Pénurie de candidats
Face à sa soudaine popularité avec désormais 14 maires, 2 sénateurs, 2 députés, et 24 eurodéputés, sous le pavillon bleu marine, la présidente du parti est désormais bien en peine pour trouver suffisamment de cadres compétents, et maléables, à présenter à chaque élection. En particulier suite aux premiers déboires des maires nouvellement élus, Hayange en tête. Dans le Nouvel Obs du 18 au 24 septembre on retrouve ainsi cet aveu de faiblesse inespéré d’un responsable FN du Grand-Est, analysé par Hervé Algalarrondo « le FN n’a soigné le choix de ses têtes de liste que dans la trentaine de villes où il espérait vaincre. Ailleurs, il a fait avec. » Même si le parti enregistre un nombre d’adhésions en forte hausse, les régionales s’annoncent être une partie tout aussi difficile pour le parti que la formation hypothétique d’un gouvernement pour 2017, quitte à passer son tour ?

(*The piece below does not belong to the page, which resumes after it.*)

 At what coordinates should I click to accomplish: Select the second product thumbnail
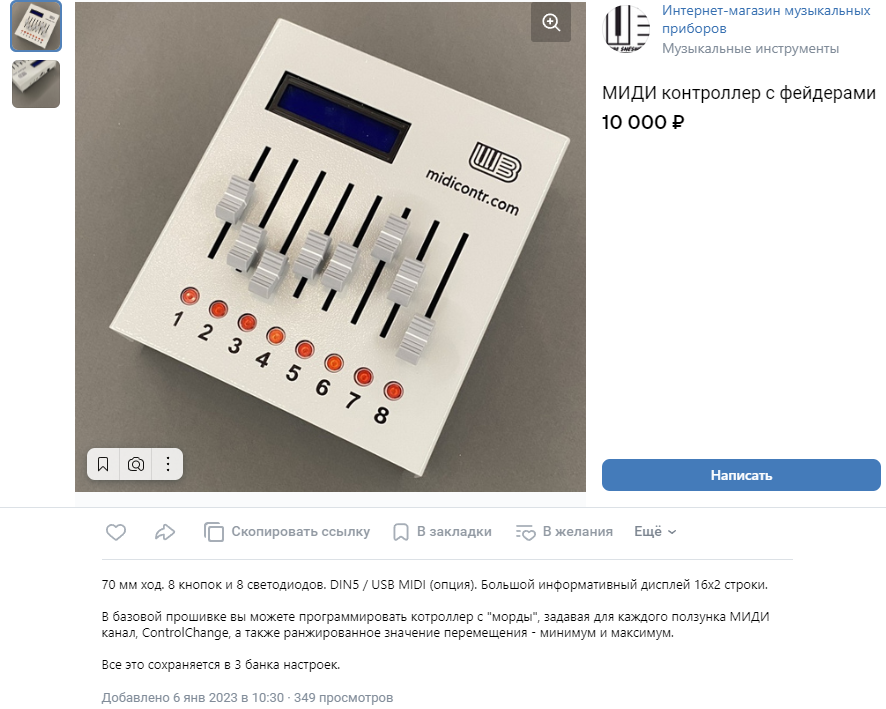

Le monstre en ombres portées
Le FN fait peur, la France est en grand danger, c’est du moins ce que nous entendons régulièrement dans la bouche des partis traditionnels, quand il s’agit de mettre tout le monde d’accord ! Quoi de plus pratique qu’un grand méchant ennemi commun aux portes de la République pour fédérer ? Face à un vote de confiance, face à des députés frondeurs, face aux affaires qui poursuivent un ex-président déchu en quête d’immunité présidentielle à nouveau… Le Front national se contorsionne en fonction des besoins. “La gauche peut mourir” clame Manuel Valls, “l’UMP est au bord de l’implosion” déplore Juppé, quitte à légitimer le discours de Marine Le Pen concernant la complaisance des élites de « l’UMPS » ? Quand les leaders concurrents deviennent les principaux VRP d’un parti extrême quitte à parler sans cesse en son nom, et à l’agiter en épouvantail, ne fausse-t-on pas les cartes ?
Qui pour faire face ?
Le risque est-il pour autant inexistant ? Non, le climat politique actuel est un terreau parfait pour faire lentement pousser la menace que représente le Front National. Le simple fait que le principal opposant de Marine Le Pen admette son incapacité à la contrer, en quittant la présidence du Front de Gauche en est même un signe alarmant. Avec le retour de Sarkozy le risque est aussi grand de voir la gauche se focaliser sur son meilleur ennemi, plutôt que de s’employer à terminer un mandat de la meilleure des façons possibles, le tout sur fond de trahison idéologique… Enfin comment l’alternative pourrait-elle venir de la droite qui a pour objectif de rejouer le match perdu de 2012 ? Pour ces raisons, la vigilance reste de mise, avec le risque que la présidente du FN n’ait plus qu’à se pencher et à ramasser les restes en 2022.
Une femme présidente ?
Malgré la tristesse qu’il y a à appuyer sur ce point sensible, la question doit être posée. Les français seront-ils capables le moment venu de dépasser leur misogynie et d’élire une femme à la tête du pays, pour leur préférer le racisme ancré dans l’ADN même du parti d’extrême droite ? Il y a là une question dont nous ne préférons pas connaître la réponse.